通过无标记电筛选和阻抗激活分选来选择液滴中可封装的细胞数量。

Selectable encapsulated cell quantity in droplets via label-free electrical screening and impedance-activated sorting.

作者信息

Zhong Jianwei, Liang Minhui, Tang Qiang, Ai Ye

机构信息

Pillar of Engineering Product Development, Singapore University of Technology and Design, 8 Somapah Road, Singapore, 487372, Singapore.
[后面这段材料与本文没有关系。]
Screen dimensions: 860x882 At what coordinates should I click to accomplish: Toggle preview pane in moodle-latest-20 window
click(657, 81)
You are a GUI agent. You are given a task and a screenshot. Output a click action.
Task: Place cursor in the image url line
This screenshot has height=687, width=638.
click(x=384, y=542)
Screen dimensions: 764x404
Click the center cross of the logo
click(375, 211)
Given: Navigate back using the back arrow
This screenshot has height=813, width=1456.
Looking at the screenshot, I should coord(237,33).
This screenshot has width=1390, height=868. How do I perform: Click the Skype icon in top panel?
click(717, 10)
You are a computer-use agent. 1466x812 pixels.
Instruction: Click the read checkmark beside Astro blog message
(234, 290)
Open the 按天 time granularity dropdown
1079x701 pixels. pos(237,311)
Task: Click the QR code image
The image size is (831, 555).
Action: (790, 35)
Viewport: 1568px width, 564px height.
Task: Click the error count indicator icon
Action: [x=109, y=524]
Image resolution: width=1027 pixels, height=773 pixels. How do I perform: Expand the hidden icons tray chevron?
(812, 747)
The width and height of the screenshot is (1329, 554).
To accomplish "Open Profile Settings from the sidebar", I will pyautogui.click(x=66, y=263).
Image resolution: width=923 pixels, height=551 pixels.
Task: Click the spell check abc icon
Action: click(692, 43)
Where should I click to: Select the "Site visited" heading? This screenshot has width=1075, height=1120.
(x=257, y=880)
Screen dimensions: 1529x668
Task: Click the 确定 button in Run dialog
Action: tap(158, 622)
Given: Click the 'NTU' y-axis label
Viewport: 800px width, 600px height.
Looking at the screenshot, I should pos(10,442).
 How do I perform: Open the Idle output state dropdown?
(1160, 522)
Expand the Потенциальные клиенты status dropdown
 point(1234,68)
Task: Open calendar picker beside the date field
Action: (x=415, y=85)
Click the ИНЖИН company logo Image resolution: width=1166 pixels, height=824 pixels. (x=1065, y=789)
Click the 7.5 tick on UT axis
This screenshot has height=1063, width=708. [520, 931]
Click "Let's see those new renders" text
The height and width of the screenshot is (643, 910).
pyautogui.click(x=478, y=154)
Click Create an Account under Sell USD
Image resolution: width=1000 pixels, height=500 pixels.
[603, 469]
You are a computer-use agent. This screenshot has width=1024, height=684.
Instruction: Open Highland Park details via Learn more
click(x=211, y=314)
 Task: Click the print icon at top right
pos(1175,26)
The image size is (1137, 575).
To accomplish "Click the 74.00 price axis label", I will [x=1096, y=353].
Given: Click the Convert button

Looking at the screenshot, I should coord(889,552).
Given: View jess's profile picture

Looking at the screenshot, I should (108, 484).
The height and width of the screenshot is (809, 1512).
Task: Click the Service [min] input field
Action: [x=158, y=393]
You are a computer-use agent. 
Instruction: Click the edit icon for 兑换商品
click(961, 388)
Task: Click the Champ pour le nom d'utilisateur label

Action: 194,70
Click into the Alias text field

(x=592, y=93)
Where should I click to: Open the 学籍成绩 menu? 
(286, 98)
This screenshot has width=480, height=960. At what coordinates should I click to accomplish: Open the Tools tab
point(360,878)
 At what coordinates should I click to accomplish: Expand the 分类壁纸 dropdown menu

Jiangsu Provincial Engineering Research Center for Biomedical Materials and Advanced Medical Devices, Faculty of Mechanical and Material Engineering, Huaiyin Institute of Technology, Huaian, 223003, China.

出版信息

Mater Today Bio. 2023 Feb 28;19:100594. doi: 10.1016/j.mtbio.2023.100594. eCollection 2023 Apr.

DOI:10.1016/j.mtbio.2023.100594

PMID:36910274

原文链接:https://pmc.ncbi.nlm.nih.gov/articles/PMC9999206/

Abstract

Single-cell encapsulation in droplets has become a powerful tool in immunotherapy, medicine discovery, and single-cell analysis, thanks to its capability for cell confinement in picoliter volumes. However, the purity and throughput of single-cell droplets are limited by random encapsulation process, which resuts in a majority of empty and multi-cells droplets. Herein we introduce the first label-free selectable cell quantity encapsulation in droplets sorting system to overcome this problem. The system utilizes a simple and reliable electrical impedance based screening (98.9% of accuracy) integrated with biocompatible acoustic sorting to select single-cell droplets, achieving 90.3% of efficiency and up to 200 Hz of throughput, by removing multi-cells (∼60% of rejection) and empty droplets (∼90% of rejection). We demonstrate the use of the droplet sorting to improve the throughput of single-cell encapsulation by ∼9-fold compared to the conventional random encapsulation process.

摘要

由于能够将细胞限制在皮升体积内，液滴中的单细胞封装已成为免疫治疗、药物发现和单细胞分析中的一种强大工具。然而，单细胞液滴的纯度和通量受到随机封装过程的限制，这导致大多数液滴为空液滴或含有多个细胞。在此，我们引入了首个用于液滴分选系统的无标记可选细胞数量封装方法，以克服这一问题。该系统利用基于简单可靠的电阻抗筛选（准确率98.9%）并结合生物相容性声学分选来选择单细胞液滴，通过去除含有多个细胞的液滴（约60%的拒收率）和空液滴（约90%的拒收率），实现了90.3%的效率和高达200赫兹的通量。我们证明，与传统的随机封装过程相比，液滴分选可将单细胞封装的通量提高约9倍。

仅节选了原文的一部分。